This package contains scripts and tools for doing unsupervised acceptability prediction. For a full description of the software, please refer to the publication listed at the bottom of this document. Datasets are hosted on our project website.
Project website: http://www.dcs.kcl.ac.uk/staff/lappin/smog/
In acceptability prediction, the task is to predict the acceptability of a given sentence. Our methodology first trains unsupervised language models on raw text corpus, and then computes 'test' sentence probabilities using the trained models. To map sentence probability to acceptability, several functions are used to normalise sentence length and word frequency.
Implementation of the following models are provided:
- Lexical N-gram
- Bayesian HMM
- Two-tier BHMM
- Bayesian Chunker
- Prepare train data and test data (format specified below)
- Use clean_dataset.sh to replace unseen/low frequency tokens in both train and test data
- Use run_ngram.sh to train/test N-gram models
- Use run_bayesian_models.sh to train/test Bayesian models
- Use run_rnnlm.sh to train/test RNNLM
- For Bayesian Chunker, as it takes word classes as input, use gen_bchunker_train.sh to generate train data. Note that you'll need to provide a previously trained model to do this; the two-tier BHMM is a good model to use.
For the original train data (input to clean_dataset.sh), you'll need to provide two formats:
- one sentence per line (used by all models except LDAHMM)

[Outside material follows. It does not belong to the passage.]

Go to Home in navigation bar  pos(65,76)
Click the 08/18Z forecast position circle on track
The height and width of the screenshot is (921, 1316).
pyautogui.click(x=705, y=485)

- one sentence per line with an additional document boundary token (<PAGEBOUNDARY>) to denote document boundary (used by LDAHMM only)
For test data, you'll only need to provide the first format.
An example dataset is provided under directory example_dataset/raw
The N-gram model is written in python, and requires scipy to run. No additional compilation is necessary.
###tikka The source code of the original Bayesian models are provided by tikka-postagger; full documentation can be found at: http://code.google.com/p/tikka-postagger/
Modifications: implemented a few new models, and parallelised the original models.
tikka requires Java 1.6 and ant. To build the source, set the environment variables JAVA_HOME and TIKKA_DIR to the appropriate directories. Also, update the CLASSPATH variable to include cli.jar and commons-math3-3.2jar (in tikka/lib), and the (to-be) built tikka classes (tikka/build/classes).
- export JAVA_HOME="/usr/lib/jvm/java-6-openjdk-amd64"
- export TIKKA_DIR="/home/exampleuser/acceptability_prediction/tikka"
- export CLASSPATH=".:/home/exampleuser/acceptability_prediction/tikka/lib/cli.jar:/home/exampleuser/acceptability_prediction/tikka/lib/commons-math3-3.2.jar:/home/exampleuser/acceptabiliy_prediction/tikka/build/classes"
Once the environment variables are set, run "ant" to build tikka
Note: edit tikka/bin/tikka-env to specify the maximum amount of memory for Java to use.
###RNNLM The RNNLM model is provided by the RNNLM toolkit; full documentation can be found on: http://www.fit.vutbr.cz/~imikolov/rnnlm/
Modifications were made to map the sentence probabilities to acceptability scores.
RNNLM requires c++ compiler (g++4.6 or newer) and make to compile the source.
To compile RNNLM, run "make"
- Jey Han Lau, Shalom Lappin and Alexander Clark (2015). Unsupervised Prediction of Acceptability Judgements. In Proceedings of the 53rd Annual Meeting of the Association for Computational Linguistics and the 7th International Joint Conference on Natural Language Processing (ACL-IJCNLP 2015), Beijing, China.